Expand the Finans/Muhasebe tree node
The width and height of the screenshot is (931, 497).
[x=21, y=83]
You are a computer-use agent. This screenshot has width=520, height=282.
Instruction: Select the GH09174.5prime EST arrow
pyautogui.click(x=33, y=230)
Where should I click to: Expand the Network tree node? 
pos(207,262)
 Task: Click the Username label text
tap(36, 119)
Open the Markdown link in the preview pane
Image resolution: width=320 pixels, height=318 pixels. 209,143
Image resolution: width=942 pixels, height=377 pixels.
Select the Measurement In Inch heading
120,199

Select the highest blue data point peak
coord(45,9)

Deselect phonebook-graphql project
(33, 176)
====================
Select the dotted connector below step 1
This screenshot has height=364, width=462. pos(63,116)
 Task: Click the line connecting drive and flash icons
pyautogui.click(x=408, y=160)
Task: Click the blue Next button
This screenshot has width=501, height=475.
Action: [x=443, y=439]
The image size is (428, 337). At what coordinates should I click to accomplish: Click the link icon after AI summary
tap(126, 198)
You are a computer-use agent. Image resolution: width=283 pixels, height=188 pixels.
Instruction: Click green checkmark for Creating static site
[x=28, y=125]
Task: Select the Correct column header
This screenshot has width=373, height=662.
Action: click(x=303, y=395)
====================
Problem to work on. Go through the entries above and count each line that contains the string "computer". Reply only with the total.

Problem solution. 2